Pour aider les agriculteurs à s’orienter vers une production réduite ou affranchie de produits phytosanitaires de synthèse (PPS), le CNRS a lancé, en ce début d’année, un projet collaboratif avec le Syndicat Mixte du Grand Bassin de l’Oust, visant à proposer des solutions alternatives et innovantes sur le territoire Centre-Bretagne.

L’urgence de baisser les phytosanitaires

Pourtant néfastes pour l’environnement et la biodiversité comme la santé humaine, les intrants chimiques sont aujourd’hui encore massivement utilisés dans les pratiques agricoles industrielles.

Autour de nous, tout, ou presque, en contient : l’eau, les fruits et légumes, dont la contamination aux résidus de pesticides PFAS a triplé en 10 ans, les produits boulangers, qui en contiennent à 90%, ou encore les vignobles, qui font peser le risque de leucémies sur les enfants vivant à proximité.
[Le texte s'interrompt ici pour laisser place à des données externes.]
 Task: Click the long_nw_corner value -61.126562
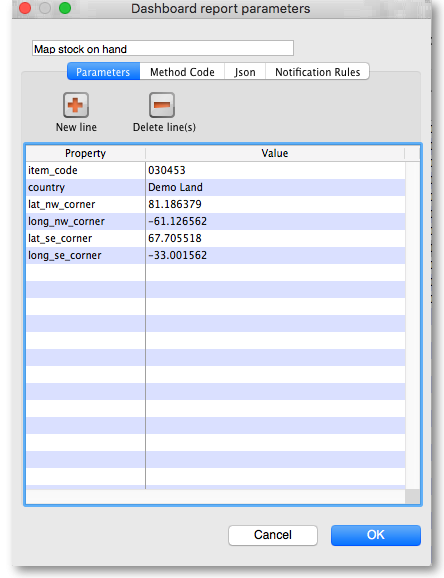click(177, 221)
La réduction, et, à terme, l’abandon de l’utilisation de ces produits phytosanitaires de synthèse (PPS) est un enjeu majeur de santé publique et environnemental, et une urgence d’autant plus tangible dans un contexte de réchauffement climatique. Les sols agricoles, appauvris par ces biocides, perdent leur capacité d’adaptation face aux sécheresses et catastrophes naturelles de plus en plus fréquentes.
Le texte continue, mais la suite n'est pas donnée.